People say you shouldn’t eat before bed but not everyone really knows why. Many of us have probably tried eating then going to sleep and still wonder what might happen. Well, let me answer your curiosity.
So, why shouldn’t you eat before bed? You should not eat a heavy meal 2 to 3 hours before bed because your body’s metabolism slows down, making sleeping a lot more difficult and causes unhealthy risks.
You are placing yourself at risk of uncontrolled weight gain, interrupted sleep, difficult breathing, complicated appetite and other health issues.
However, you must keep in mind, it’s not that you can’t eat before bed.
You just can’t eat a heavy meal 2 or 3 hours before bed, but if 4 to 5 hours have passed since your last heavy meal and you are still awake, you are allowed to eat a light snack.
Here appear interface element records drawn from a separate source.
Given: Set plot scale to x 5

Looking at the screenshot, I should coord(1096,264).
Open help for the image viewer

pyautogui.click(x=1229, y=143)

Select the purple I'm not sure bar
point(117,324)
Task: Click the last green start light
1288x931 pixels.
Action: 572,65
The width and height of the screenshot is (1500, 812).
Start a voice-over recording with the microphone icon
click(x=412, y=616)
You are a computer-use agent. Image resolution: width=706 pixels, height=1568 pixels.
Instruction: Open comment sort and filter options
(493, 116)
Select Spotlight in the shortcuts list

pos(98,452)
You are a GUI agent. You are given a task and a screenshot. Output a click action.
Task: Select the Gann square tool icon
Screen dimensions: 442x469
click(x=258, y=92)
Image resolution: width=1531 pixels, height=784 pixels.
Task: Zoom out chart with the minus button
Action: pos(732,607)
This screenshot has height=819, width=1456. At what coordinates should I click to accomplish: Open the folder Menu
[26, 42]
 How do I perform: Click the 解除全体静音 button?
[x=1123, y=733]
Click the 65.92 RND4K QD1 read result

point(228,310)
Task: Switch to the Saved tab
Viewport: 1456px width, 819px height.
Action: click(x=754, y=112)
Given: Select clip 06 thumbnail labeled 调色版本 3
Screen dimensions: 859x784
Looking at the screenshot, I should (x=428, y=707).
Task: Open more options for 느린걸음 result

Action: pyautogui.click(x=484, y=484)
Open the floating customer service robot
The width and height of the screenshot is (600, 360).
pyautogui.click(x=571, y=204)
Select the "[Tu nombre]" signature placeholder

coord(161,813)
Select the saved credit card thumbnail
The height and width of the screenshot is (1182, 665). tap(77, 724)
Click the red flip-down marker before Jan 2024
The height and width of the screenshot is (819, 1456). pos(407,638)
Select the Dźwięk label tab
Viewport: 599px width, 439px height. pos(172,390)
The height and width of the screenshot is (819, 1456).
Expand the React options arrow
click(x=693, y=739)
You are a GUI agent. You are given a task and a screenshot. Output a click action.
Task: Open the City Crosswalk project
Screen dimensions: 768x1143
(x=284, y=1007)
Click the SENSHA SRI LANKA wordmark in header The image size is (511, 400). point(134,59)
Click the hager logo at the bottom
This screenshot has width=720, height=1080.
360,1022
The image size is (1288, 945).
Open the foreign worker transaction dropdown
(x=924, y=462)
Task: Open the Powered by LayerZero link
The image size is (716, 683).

Going to bed with a heavy stomach makes it harder for your body to digest it and burn the fat. In other words, your metabolism is slower than when you are awake.
Any undigested calories will be stored as fat, causing you to gain weight.
Since your body is also busy burning the food you ingested, breathing can be difficult. Which one to do first? Digest or breathe? It can’t be helped if your body becomes “pressured” and not know what to do first.
So what comes next after difficult breathing? Disrupted sleep.
There’s a good chance that you might wake up gasping for air or just simply wake up because your stomach is too active.
Suddenly waking up during sleep can be bad for your health especially if it also involves breathing problems. It may eventually affect your heart or brain too.
Because you also ate late at night and went to bed straight away, you may not have the appetite to eat breakfast once you wake in the morning.
Why? Because you may still feel full from last night’s food.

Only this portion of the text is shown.